- Born: Arnold Horn October 8, 1913 Vastseliina Manor, Võrumaa, Estonia
- Died: April 15, 1996 (aged 82) Ornö, Sweden
- Occupations: Politician, economist, and journalist

= Arvo Horm =

Estonian politician, economist, and journalist (1913–1996)

Arvo Horm (until 1935 Arnold Horn, October 8, 1913 – April 15, 1996) was an Estonian politician, economist, and journalist.

==Early life and education==
Arvo Horm was born Arnold Horn at Vastseliina Manor, the son of Peeter Horn (later Horm, 1874–1946) and Amalie (Maali) Horn (née Liiv, 1879–1954). He studied economics at the University of Tartu from 1934 to 1938 and graduated cum laude. He was a member of the Põhjala Estonian Students' Society. He escaped to Sweden via Finland in 1943.

==Career==
Horm served as the minister of economic affairs from March 1, 1963, to August 24, 1977, in the Estonian government-in-exile, after which he served as minister without portfolio.

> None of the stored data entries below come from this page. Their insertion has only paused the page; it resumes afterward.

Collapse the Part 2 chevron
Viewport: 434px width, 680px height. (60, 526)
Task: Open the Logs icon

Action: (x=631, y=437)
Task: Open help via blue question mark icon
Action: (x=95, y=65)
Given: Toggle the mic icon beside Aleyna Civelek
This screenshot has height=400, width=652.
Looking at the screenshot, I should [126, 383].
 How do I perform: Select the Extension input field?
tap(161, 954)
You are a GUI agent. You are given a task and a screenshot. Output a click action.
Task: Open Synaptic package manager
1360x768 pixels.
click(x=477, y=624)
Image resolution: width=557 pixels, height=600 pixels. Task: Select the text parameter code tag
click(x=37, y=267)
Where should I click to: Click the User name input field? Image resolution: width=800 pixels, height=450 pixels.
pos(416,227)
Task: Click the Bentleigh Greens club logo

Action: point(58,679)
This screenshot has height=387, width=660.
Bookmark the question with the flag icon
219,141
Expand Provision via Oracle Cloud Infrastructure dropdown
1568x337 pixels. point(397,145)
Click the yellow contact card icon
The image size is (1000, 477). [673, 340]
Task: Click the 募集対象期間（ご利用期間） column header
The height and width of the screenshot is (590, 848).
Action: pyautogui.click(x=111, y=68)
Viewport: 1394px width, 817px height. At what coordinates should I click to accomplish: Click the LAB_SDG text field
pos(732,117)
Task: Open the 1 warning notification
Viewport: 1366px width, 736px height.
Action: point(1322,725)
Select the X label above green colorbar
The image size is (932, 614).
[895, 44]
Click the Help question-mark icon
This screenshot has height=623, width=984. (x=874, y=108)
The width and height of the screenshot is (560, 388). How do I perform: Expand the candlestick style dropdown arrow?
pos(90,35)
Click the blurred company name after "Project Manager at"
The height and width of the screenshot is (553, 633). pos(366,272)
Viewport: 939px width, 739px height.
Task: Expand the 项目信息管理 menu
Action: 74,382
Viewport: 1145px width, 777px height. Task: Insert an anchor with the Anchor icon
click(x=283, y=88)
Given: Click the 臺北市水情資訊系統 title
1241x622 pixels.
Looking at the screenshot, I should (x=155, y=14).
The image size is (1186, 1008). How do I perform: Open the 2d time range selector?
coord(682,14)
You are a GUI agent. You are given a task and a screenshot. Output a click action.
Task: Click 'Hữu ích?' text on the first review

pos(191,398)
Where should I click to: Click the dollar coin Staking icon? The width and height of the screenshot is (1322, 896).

He was a member of the board of the Estonian National Foundation, and he was the editor of the newspaper Teataja from 1971 to 1996. He was elected to the Estonian Committee's Board of Deputies in 1966, 1968, and 1970.

In 1967, the newspaper Komsomolskaya Pravda accused Holm of attending a CIA training school in the Netherlands and then recruiting Soviet tourists in Sweden for anti-Soviet activity.